As kalamkari observes an evolution in terms of colours, the next issue is of screen printing vis-a-vis hand block usage. Six-metre-long sarees are ready for the final wash in seconds, as pairs alternate with three-foot frames pushing paint back and forth on outspread cloth. As producers have shifted to this lightning speed method, the traditional art of kalamkari is at stake.

“The screen printing method is used for mass production, it’s cheaper and requires less manpower,” said the local Mandal Parishad Territorial Constituency leader, Venkateshamma, who is also a weaver. Initiated into the profession since childhood, she added, “There is hardly any skill to be perfected in this method in comparison to hand block kalamkari,” as she her tugged coloured thread, weaving it into a new piece of cloth.

Apart from capsizing the handblock industry, this centre of screen printing also employed 16-year-old Raghu, a tenth grade student.
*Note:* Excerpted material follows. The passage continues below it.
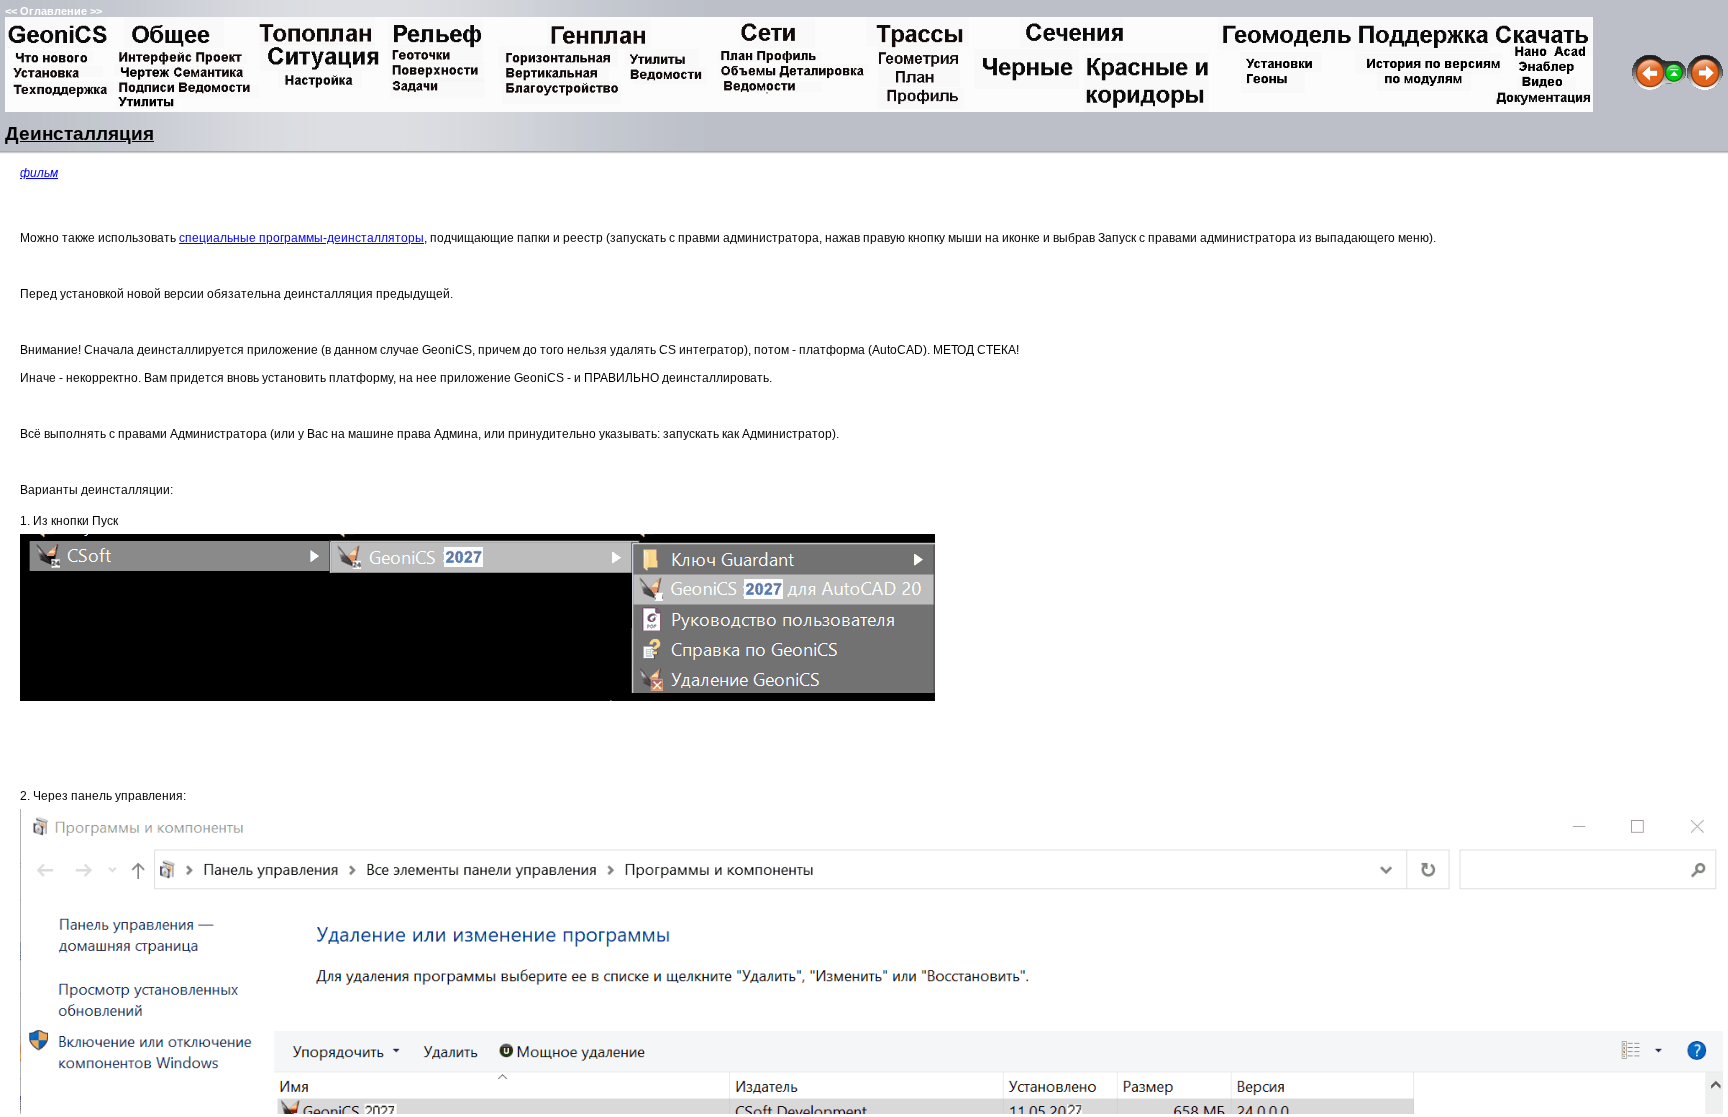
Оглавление (53, 11)
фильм (39, 173)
Claiming that he was on holiday, his small palms continued to toil long hours, sometimes for more than seven in a day. The employees’ skin has “adjusted” to this work setting, they collectively responded.

A middle ground between tradition and commercialization still lays on an unsteady footing, and the villagers of Pedana in Andhra Pradesh, India pay a hefty price for a cloth they often cannot afford.